46  / SEEDWORLD.COM  INTERNATIONAL EDITION 2026
WHEN YOU ASK a plant breeder what sustainability looks 
like, the answer increasingly comes down to traits. Traits for 
tougher weather, more efficient water use and stronger plants 
that rely less on chemical inputs. Yet sustainability doesn’t stop 
in the field. It also depends on how seed companies run their 
operations, from research sites to supply chains, and how they 
translate innovation into measurable impact for farmers and the 
planet.
Turning Collaboration into Action
What makes these efforts particularly powerful is that 
they’re not happening in isolation. Through the International 
Seed Federation Environmental and Social Responsibility 
Coordination Group (ESR-CG), leading seed companies are 
aligning on shared priorities, pooling knowledge and present­
ing a unified voice on cross-industry sustainability topics.
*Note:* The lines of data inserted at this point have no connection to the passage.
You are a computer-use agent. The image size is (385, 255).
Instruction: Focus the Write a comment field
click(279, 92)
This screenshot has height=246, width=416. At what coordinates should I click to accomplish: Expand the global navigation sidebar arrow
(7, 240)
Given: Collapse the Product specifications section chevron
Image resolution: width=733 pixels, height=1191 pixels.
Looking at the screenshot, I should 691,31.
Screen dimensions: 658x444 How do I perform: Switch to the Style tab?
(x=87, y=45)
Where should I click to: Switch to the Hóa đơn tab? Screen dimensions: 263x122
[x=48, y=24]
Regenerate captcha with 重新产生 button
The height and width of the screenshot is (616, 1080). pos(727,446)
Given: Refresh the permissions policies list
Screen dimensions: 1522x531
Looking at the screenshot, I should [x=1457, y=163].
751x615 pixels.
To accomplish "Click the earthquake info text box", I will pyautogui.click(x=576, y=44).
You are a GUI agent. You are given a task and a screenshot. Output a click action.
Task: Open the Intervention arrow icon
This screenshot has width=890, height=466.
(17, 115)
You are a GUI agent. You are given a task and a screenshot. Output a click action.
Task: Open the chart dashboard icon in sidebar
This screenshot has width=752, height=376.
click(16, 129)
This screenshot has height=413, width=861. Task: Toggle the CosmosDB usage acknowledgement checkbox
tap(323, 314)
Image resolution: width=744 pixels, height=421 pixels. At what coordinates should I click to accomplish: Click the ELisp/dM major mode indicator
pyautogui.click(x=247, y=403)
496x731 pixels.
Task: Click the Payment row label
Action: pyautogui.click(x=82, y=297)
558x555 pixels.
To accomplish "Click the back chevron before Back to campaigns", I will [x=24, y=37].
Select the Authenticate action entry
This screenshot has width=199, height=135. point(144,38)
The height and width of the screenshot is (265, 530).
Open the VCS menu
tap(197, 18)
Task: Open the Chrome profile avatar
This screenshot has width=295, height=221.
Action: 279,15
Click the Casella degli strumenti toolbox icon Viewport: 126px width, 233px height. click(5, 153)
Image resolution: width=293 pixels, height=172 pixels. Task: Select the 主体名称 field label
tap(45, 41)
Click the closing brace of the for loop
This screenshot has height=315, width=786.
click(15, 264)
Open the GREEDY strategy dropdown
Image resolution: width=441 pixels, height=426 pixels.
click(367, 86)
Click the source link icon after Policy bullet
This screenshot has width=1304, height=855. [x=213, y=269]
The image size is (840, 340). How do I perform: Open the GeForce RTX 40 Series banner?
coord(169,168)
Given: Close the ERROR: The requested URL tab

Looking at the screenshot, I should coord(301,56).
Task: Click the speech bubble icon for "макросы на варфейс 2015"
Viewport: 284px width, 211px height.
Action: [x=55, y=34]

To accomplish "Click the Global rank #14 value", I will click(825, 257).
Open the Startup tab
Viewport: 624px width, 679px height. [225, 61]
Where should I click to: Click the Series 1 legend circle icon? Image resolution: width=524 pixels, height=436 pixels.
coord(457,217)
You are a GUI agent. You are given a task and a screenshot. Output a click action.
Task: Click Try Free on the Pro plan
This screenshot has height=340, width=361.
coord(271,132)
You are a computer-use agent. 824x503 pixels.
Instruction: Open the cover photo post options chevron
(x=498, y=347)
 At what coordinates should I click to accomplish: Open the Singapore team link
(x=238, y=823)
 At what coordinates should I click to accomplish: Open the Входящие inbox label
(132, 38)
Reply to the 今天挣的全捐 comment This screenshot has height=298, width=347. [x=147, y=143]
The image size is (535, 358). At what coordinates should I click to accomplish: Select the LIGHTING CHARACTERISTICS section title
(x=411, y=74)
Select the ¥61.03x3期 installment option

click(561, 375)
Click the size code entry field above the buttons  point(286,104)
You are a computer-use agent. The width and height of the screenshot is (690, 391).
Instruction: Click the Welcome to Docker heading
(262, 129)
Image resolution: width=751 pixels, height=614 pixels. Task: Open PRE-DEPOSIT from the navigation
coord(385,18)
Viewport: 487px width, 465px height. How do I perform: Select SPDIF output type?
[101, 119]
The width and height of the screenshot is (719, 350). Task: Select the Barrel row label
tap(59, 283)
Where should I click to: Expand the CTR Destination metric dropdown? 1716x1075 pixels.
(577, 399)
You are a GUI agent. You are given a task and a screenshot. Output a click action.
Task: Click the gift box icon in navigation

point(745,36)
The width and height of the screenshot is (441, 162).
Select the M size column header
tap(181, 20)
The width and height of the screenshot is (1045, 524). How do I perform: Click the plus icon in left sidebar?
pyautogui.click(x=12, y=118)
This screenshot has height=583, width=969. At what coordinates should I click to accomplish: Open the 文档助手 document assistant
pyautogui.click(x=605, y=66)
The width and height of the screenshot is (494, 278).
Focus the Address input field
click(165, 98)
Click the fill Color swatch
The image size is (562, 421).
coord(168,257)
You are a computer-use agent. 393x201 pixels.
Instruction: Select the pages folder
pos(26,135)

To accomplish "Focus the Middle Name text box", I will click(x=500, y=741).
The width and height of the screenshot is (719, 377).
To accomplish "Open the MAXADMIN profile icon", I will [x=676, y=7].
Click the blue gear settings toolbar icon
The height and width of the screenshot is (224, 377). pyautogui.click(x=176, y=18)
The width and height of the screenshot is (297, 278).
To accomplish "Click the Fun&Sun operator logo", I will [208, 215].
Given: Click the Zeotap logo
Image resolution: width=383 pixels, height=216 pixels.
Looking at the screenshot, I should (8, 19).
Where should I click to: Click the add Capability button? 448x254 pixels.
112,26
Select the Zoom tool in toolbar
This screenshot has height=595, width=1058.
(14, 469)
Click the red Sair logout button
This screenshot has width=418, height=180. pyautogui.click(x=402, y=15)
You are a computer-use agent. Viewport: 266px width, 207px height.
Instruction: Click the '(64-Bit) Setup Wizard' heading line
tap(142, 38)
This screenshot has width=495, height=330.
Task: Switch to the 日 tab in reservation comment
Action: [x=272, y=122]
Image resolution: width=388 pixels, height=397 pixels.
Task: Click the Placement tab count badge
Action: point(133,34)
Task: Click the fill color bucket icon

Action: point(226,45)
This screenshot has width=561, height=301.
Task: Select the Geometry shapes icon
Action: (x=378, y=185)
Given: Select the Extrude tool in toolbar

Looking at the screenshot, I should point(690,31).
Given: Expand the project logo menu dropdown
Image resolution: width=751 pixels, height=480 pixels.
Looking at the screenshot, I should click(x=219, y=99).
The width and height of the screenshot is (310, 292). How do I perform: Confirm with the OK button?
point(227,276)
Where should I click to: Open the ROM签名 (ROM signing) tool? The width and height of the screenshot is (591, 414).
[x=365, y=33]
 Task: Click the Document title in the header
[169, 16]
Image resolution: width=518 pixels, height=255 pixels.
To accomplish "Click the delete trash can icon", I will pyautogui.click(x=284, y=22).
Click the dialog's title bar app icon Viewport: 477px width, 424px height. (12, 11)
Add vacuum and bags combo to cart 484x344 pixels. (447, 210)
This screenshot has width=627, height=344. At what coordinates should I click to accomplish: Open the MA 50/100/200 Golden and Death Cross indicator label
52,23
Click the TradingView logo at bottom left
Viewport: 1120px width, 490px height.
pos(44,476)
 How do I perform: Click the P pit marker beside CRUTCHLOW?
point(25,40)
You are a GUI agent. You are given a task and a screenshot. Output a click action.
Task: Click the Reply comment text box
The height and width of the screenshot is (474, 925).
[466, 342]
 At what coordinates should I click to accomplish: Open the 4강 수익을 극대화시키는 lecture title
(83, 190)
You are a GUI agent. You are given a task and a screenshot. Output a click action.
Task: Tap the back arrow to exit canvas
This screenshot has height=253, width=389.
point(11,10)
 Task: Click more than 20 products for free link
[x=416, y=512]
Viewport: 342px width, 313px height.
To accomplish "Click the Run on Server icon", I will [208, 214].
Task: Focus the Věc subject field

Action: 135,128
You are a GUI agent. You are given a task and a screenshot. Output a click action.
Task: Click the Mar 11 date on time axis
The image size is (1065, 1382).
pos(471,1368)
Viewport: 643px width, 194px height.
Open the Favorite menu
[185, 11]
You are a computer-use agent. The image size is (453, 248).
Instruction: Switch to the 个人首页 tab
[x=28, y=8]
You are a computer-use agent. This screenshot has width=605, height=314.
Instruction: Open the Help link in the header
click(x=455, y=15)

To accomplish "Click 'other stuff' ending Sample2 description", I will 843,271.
This 
association-driven collaboration reflects a collective mindset: 
being stronger together, amplifying impact and embedding 
sustainability across the sector, from breeding strategies to busi­
ness practices.
Seed World Europe spoke with four leaders — Cristiane 
Lourenço, director of global sustainability and smallholder farm­
ers at Bayer; Eduard Fitó, president of Semillas Fitó; José Ré, 
sustainable ag science advisor for RiceTec; and Jason Allerding, 
global head of HSE, sustainability and risk management for 
seeds at Syngenta — to explore how companies are using sci­
ence, technology and culture to make agriculture more produc­
tive and more responsible.
Breeding for a Changing Planet
At Bayer, breeding for sustainability means tackling complex­
ity on multiple fronts. “It takes a broad range of traits to tackle 
the challenges facing farmers,” says Lourenço. “Yield potential, 
climate resilience, pest resistance and nutritional value — while 
reducing fertilizer and input needs — all of it matters.”
New technologies are expanding what breeders can do.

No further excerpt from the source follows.